I'm about to buy a limited company but am getting conflicting advice on what I can/can't do with regard to financing the purchase. Agreed price of company is £900,000, but we get company bank account which has £200,000 in it (more tax advantageous for sellers to sell company this way).

Had planned to inject personal money to make the purchase as a 'director's loan' to the company and pay this back to myself at a rate of 6/7% over 12-15 years. Had planned to repay the 200,000 to myself almost immediately so the net loan to the company would be £700,000.

Have been told by two accountants that this is possible and one that it isn't. The one that says that it isn't says that I can't treat the money as a 'directors loan' as the money goes to the seller and wouldn't form part of the company accounts.
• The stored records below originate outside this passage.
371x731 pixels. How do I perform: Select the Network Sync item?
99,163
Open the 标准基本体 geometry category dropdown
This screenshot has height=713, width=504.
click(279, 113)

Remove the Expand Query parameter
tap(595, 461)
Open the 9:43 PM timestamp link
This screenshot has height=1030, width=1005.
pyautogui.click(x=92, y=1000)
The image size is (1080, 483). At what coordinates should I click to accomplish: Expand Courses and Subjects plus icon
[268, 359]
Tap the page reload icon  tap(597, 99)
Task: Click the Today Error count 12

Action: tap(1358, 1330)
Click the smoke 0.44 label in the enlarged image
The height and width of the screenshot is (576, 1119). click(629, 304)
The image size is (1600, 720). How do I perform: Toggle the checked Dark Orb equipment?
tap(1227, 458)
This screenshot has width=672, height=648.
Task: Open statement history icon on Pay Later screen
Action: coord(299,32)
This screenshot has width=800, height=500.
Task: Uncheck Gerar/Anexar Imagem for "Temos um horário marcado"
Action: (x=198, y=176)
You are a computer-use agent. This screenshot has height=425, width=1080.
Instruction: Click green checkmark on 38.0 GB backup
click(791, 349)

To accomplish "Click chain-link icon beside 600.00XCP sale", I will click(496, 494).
Additionally, as there would be no 'directors loan' to the company, I couldn't take the £200,000 out as this would trigger a tax demand of 25%.

Is this correct? If so, is there an alternative way to structure it? Can anyone help?

Thanks in advance.
 
The last seems to be sensible.

It's usually the case that if the buyer is a corporate body that they will pay £ for £ for the bank balance as they can transfer it to the purchaser to help fund the purchase. It's also common if the cash is needed for working capital.

As a non corporate buyer it will cost you to extract the cash by way of taxation. So the cash wouldn't be worth £ or £ for a non corporate buyer.

There's a lot at stake here, I would recommend seeking the services of a tax specialist with experience of company purchases.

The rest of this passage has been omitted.